The tables have the same schema, but in different DB. Because I create the table in the new DB, so the table of the same name in different DB have different filenode too. For example, the data file of old DB is under /pgsql/data/base/16384/, while the data file of new DB is under /dbdata/uemcp_tblspc/PG_9.1_201105231/16481 (I created the new table in a table space). Then the filenode for my table user_information in old DB is 34576, and that in the new DB is 45663. Then I perform the following to switch the data files:
mv /dbdata/uemcp_tblspc/PG_9.1_201105231/16481/45663 /dbdata/uemcp_tblspc/PG_9.1_201105231/16481/45663_bak
mv /pgsql/data/base/16384/34576 /dbdata/uemcp_tblspc/PG_9.1_201105231/16481/45663
mv /dbdata/uemcp_tblspc/PG_9.1_201105231/16481/45663_bak /pgsql/data/base/16384/34576
mv /dbdata/uemcp_tblspc/PG_9.1_201105231/16481/45663_fsm /dbdata/uemcp_tblspc/PG_9.1_201105231/16481/45663_fsm_bak
mv /pgsql/data/base/16384/34576_fsm /dbdata/uemcp_tblspc/PG_9.1_201105231/16481/45663_fsm
mv /dbdata/uemcp_tblspc/PG_9.1_201105231/16481/45663_fsm_bak /pgsql/data/base/16384/34576_fsm
I do that for all of my tables. Looks like I can still query and insert records.
Thanks,
Wendy
From: Rosser Schwarz [mailto:rosser.schwarz@gmail.com]
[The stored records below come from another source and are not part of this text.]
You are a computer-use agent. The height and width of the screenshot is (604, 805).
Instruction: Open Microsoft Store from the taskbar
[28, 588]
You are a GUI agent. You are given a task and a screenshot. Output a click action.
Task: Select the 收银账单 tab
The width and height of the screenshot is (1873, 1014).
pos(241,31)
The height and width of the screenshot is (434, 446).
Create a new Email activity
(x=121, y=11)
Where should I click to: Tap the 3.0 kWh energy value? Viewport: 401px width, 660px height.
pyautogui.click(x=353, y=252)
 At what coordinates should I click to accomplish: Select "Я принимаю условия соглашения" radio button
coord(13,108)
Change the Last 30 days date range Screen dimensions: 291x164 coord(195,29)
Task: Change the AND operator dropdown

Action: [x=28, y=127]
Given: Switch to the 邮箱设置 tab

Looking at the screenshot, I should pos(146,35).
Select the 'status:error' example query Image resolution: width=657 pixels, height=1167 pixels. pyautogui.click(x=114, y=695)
Sent: Sunday, January 04, 2015 3:19 PM
To: Zheng, Wendy
Cc: pgsql-admin@postgresql.org
Subject: Re: [ADMIN] The quickest way to migrate database within the same cluster
On Sat, Jan 3, 2015 at 10:52 PM, Zheng, Wendy <wendy.zheng@emc.com> wrote:
I’m working on a task to move tables from on database to another within the same cluster and same server...
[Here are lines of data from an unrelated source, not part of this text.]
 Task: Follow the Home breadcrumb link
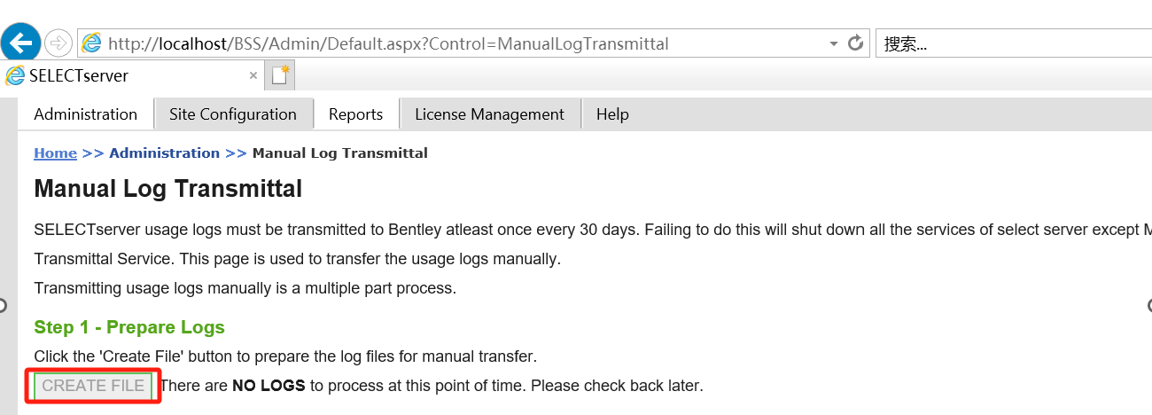(x=55, y=153)
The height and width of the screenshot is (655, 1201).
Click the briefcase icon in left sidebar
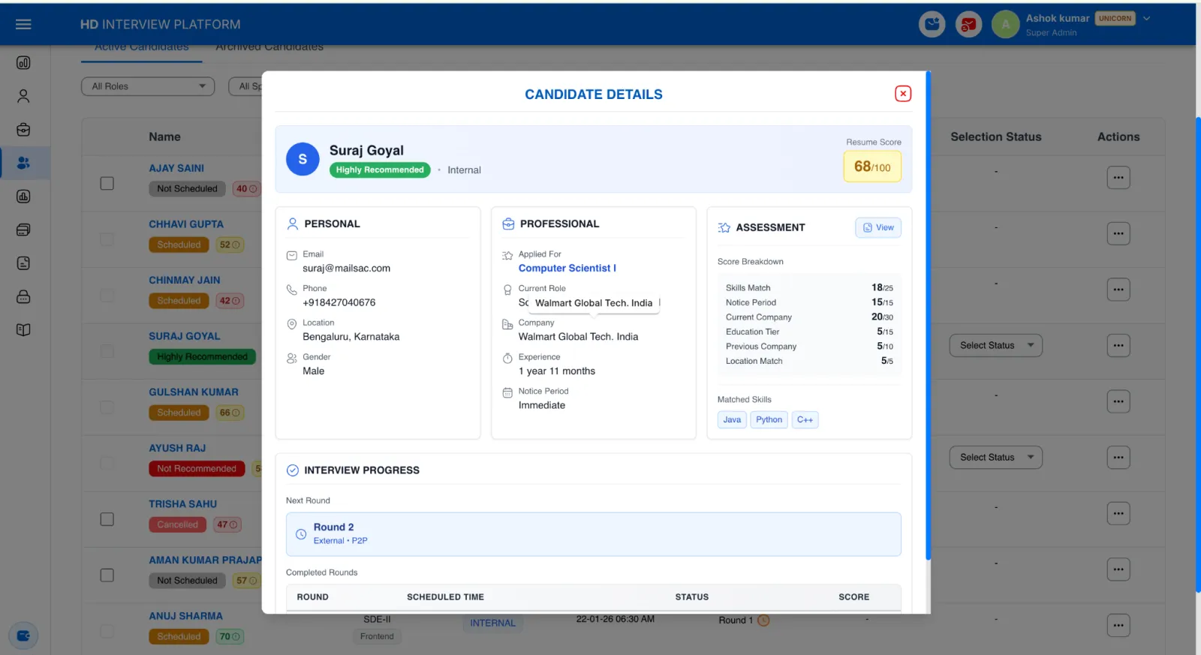23,130
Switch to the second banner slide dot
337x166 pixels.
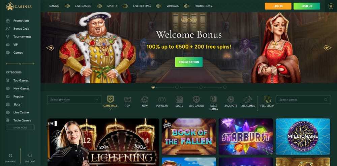tap(177, 87)

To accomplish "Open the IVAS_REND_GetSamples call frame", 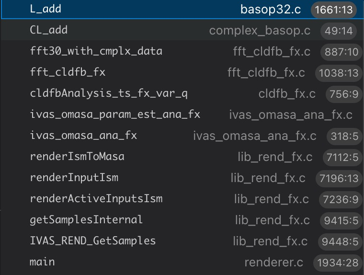I will point(92,241).
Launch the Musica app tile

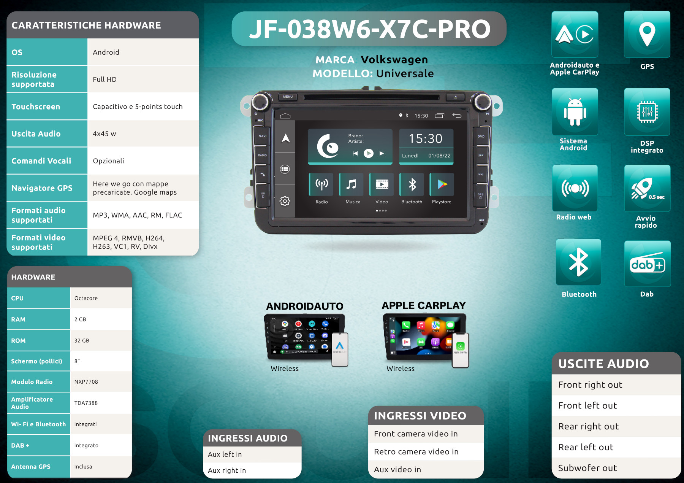point(352,185)
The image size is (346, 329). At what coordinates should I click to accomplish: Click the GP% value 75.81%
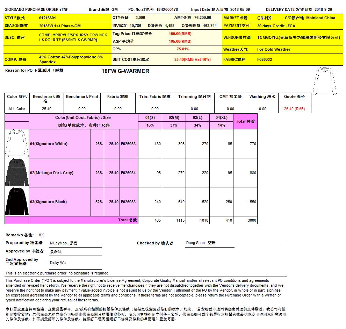point(183,49)
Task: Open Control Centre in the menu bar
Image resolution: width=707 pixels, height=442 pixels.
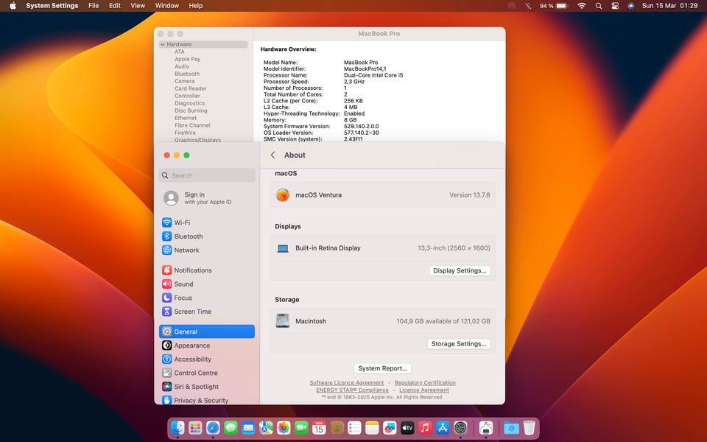Action: (615, 6)
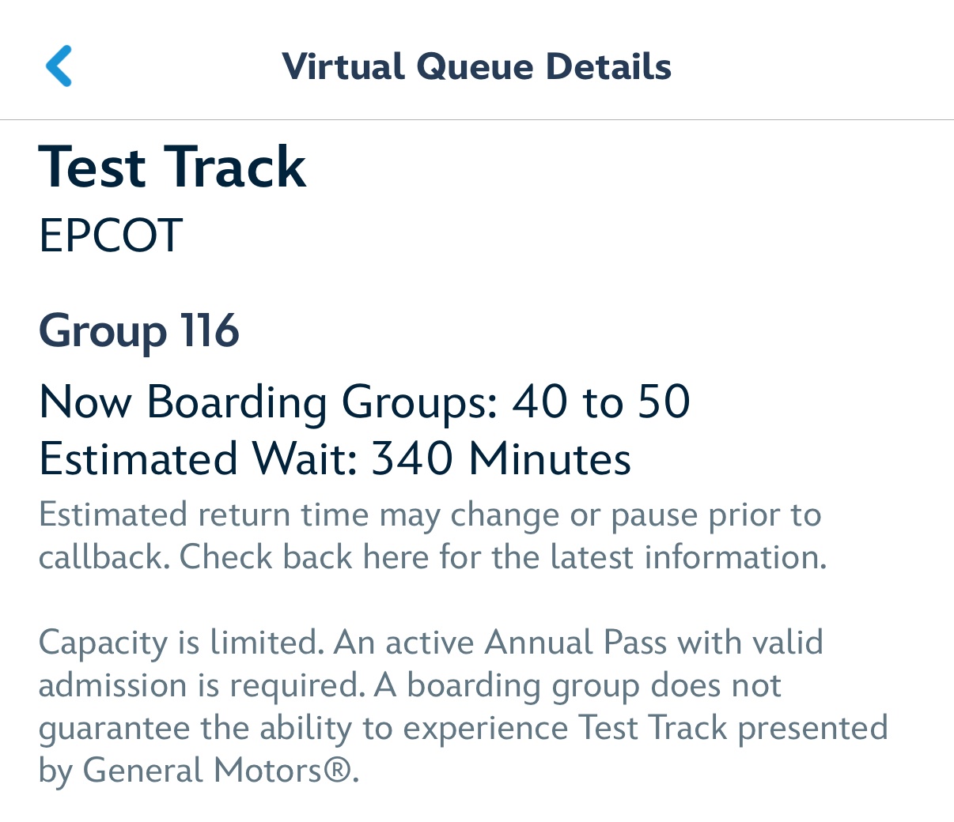Screen dimensions: 954x822
Task: Tap the Virtual Queue Details header title
Action: click(x=477, y=66)
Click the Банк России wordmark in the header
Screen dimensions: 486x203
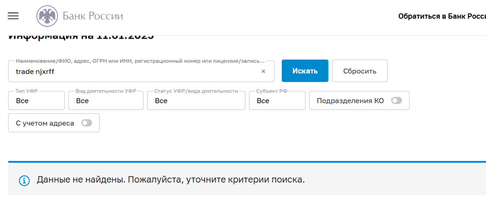pos(93,16)
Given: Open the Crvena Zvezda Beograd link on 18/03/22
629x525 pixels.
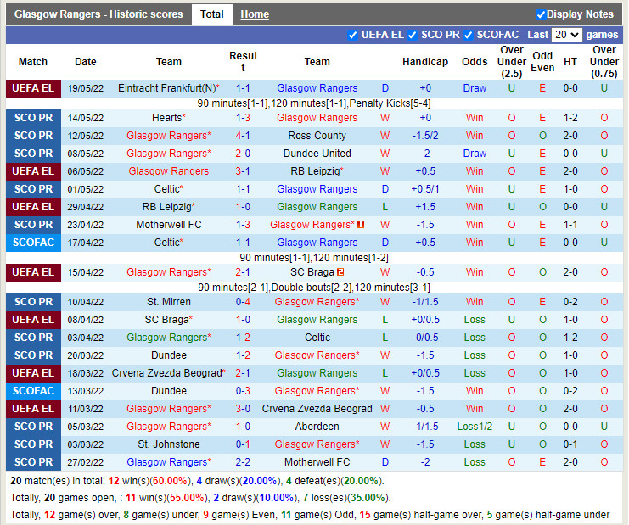Looking at the screenshot, I should [x=166, y=373].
Your second idea, of copying the underlying disk files, probably won't work unless you're also copying all the relevant records from all of the system catalog tables (a non-trivial task, itself), and likely not even then. (For instance, if two tables in the different databases have the same 'relfilenode', you're going to overwrite that table in the second when you perform the copy, and because those tables probably have different structures, you'll then see "unexpected" behavior.)
You might instead try piping the output of a "COPY ($query) TO STDOUT" in a psql session against the source database into a "COPY table FROM STDIN" command in a psql session against the destination. That would filter on the source side, but would require you to have empty tables of the expected structure on the destination to receive the data.